Hey what’s up. My name is Eric aka Deke. I’m just a normal dude that grew up in the suburbs of Pittsburgh and am loving life. I am starting this blog as well as a podcast show because they are dreams of mine. I don’t have any experience in either, but am excited to see where this journey takes me. Read More
A Little Background- I’m just like you and you are me
I went to a local private high school and graduated from Pitt with a major in marketing. Like most recent graduates, I was looking for my first job out of school. Finding one didn’t take much effort which has been a theme for most of my life. My mom worked for the company and was a helpful connection for me. I knew this job was not my dream job but was a great opport.. (you know the cliché) So yeah I learned a lot. One thing was specifically about the industry I worked in and the other was a lot about human interaction- which was actually my favorite part of the job.
What got me excited going to work was learning and talking with people. I also love putting smiles on people’s faces just because. In my opinion everyone is an expert at something. Everyone has something interesting about them that they are willing to share- you just got to be interested in them. So yeah my job was basically 9-5 ,sit at my cubicle, and then go home, but there was much more I got out of it. It was all about the relationships and conversations I had, not the work itself.

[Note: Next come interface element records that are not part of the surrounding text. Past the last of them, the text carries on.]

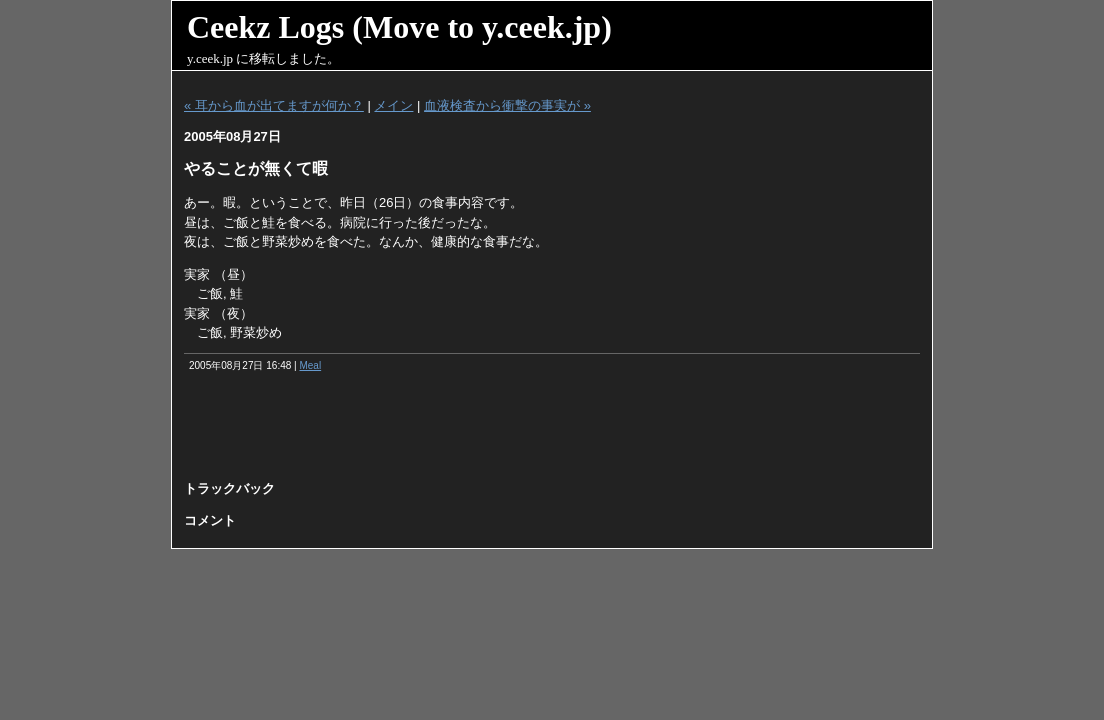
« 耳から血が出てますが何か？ (274, 105)
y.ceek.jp (210, 58)
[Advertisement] (552, 433)
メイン (393, 105)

With all that said, around two months ago I would wake up for work and kept asking myself “what am I doing?” To me, working at my current position just didn’t make sense. I loved my coworkers and relationships but the job wasn’t my dream it was other people’s /society’s dream for me. So what was stopping me from just quitting? Fear. It took me a week/ a week and a half before I finally put in my two weeks. The mind is powerful, and when I first started to think about quitting my mind went off in to thinking about the awesome possibilities that could happen. With time however, the negative started to creep in, what will my friends/ parents think of me, what if I don’t get another job, what if my parents kick me out, what will my coworkers think, etc. So these thoughts kept me stalled but after a while I just did it. I was nervous, scared, but at the same time alive.
So fast forward to now, its been about two weeks since I quit and I’ve been trying to accomplish everything I said I would during my time off. I’ve painted a couple pictures, been walking alot, playing drums, reading books, writing this blog, and am trying to figure out the podcast. So yeah its been a lot of fun so far. I’m going to always try to keep learning and I hope you can learn as well by following my content by- Chillin with me, Deke.
And you may be asking why not just get another job or do all that stuff while your working- my response- what’s the fun in doing that?